A veteran political organizer marvels at the $45,000 legal bill. "Even if you figure that Stanley charges $300 an hour and Murry paid top dollar, that's still 130 hours of legal work, or three solid weeks of work. A lot of lawyers do that campaign stuff for free for their candidates."

Interestingly, Schneider and McKinney performed the same service for Cohen back in 1988. The judge successfully sued to have Republican opponent Jim Scott disqualified from the race because he did not have the required number of voter signatures on his petitions.

(Cohen opponents would be well advised in the future to forgo the petition route and pay an honest filing fee. And to make damn sure their law license is in order.)

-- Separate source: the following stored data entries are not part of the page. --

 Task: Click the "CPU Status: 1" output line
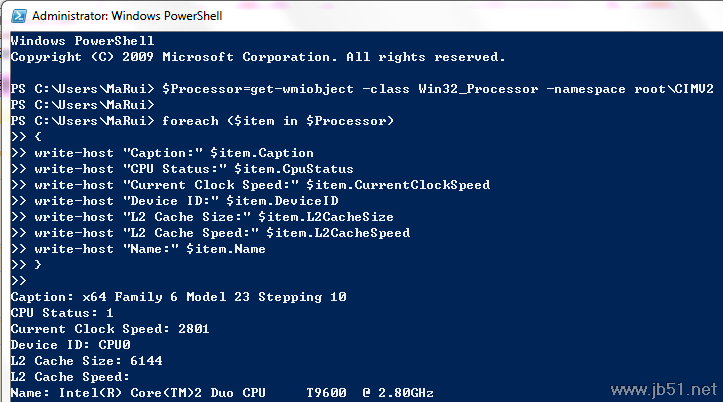click(64, 313)
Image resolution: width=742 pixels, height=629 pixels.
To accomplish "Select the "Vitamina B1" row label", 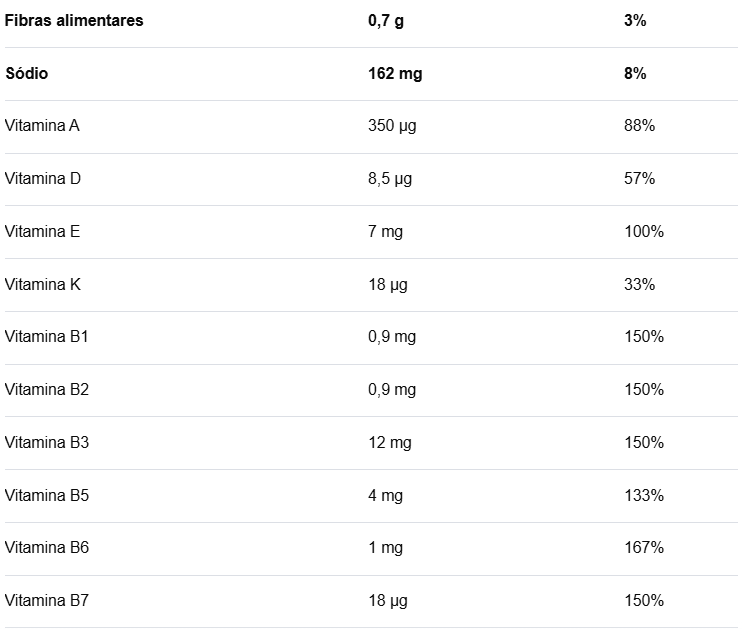I will point(47,337).
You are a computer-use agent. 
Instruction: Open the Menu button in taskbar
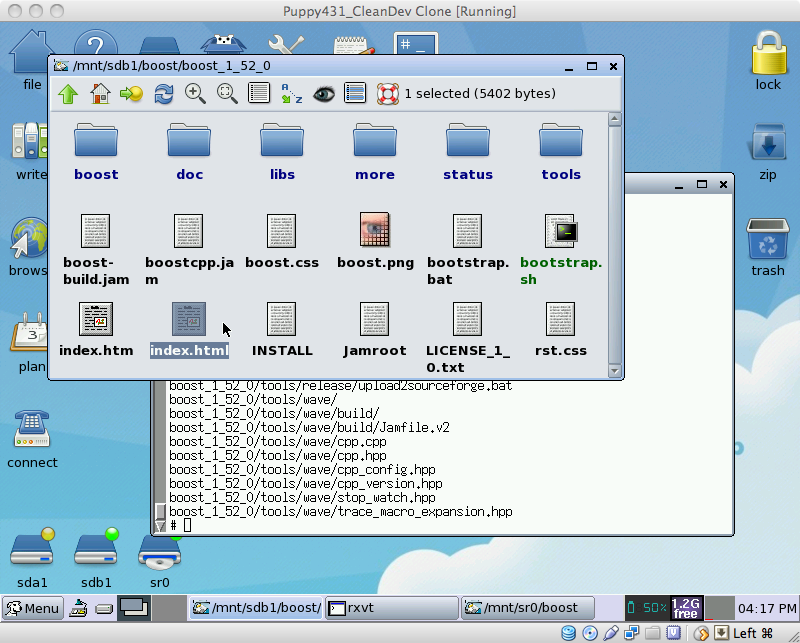click(x=32, y=607)
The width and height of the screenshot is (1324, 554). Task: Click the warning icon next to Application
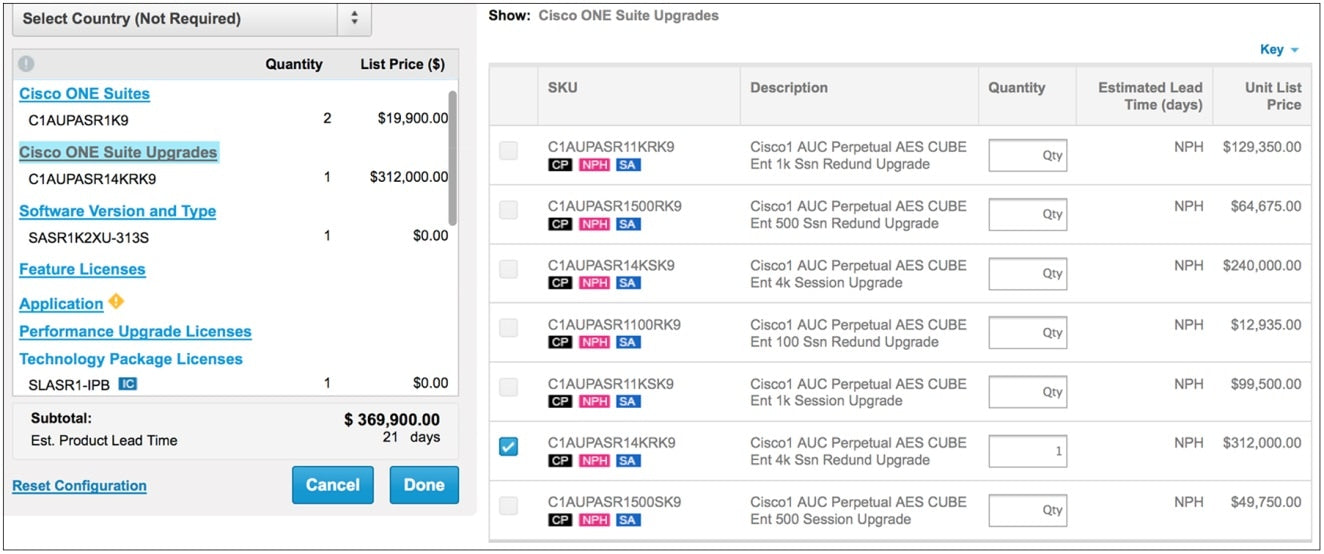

After expenses, Cohen reports, he has $19,000 left in his campaign account. As of last week, none had been refunded to contributors, although the justice promises small paybacks will be in the mail soon.

"It will be at least 10 percent of the amount they gave, and close to the full amount of what's left," vows the jurist. He plans to keep a small contingency fund even though he is unopposed in the general election.

The Dirt Queen Does Philly

The Washington Post's "reliable source" was all over a convention brunch encounter last week between Pennsylvania Senator Arlen Specter and a glamorous blond Republican donor who billed herself as "The Dirt Queen of Houston." Columnist Lloyd Grove first narrated the harmless flirtation between the married 70-year-old senator and the real estate broker, and then pulled the $10,000 GOP contributor aside to get some particulars.

According to Groves, the Dirt Queen was attending her first convention, trolling for new business and looking for an interesting man. She claimed that a fellow member of the gold-plated Senatorial Trust told her, "Don't worry, with all the folks you'll make contact with, you'll get your $10,000 back right away." The woman boasted that she specialized in doubling and tripling her clients' money.

Had Groves run a computer check on his statuesque subject in the creamy silk Armani suit, he would have discovered she was a dirt queen in more ways than just selling land. The lady was none other than Susan Menke, convicted of participating in the theft of $128,927 from Houston's Hermann Estate, which endows Hermann Hospital, back in the mid-'80s. Menke served jail time for that theft, then slowly rehabilitated herself with the help of Bush buddy and former commerce secretary Robert Mosbacher. He hired her to research land transactions for his Cinco Ranch holdings. From there she branched into Republican politics and soon found herself chatting up bigwigs at the Philly brunch -- and explaining to The Washington Post what she wants in a man.

"He's got to be a spiritual leader … and he's got to be successful," she told Grove. "I'm successful, so I want someone at least as successful as I am, because I believe the man should be the leader and the woman should be submissive….I'm a born-again Christian, so he has to be a Christian man who walks the talk."

We don't know about her walk, but Susan can definitely talk the talk. And talk. And talk.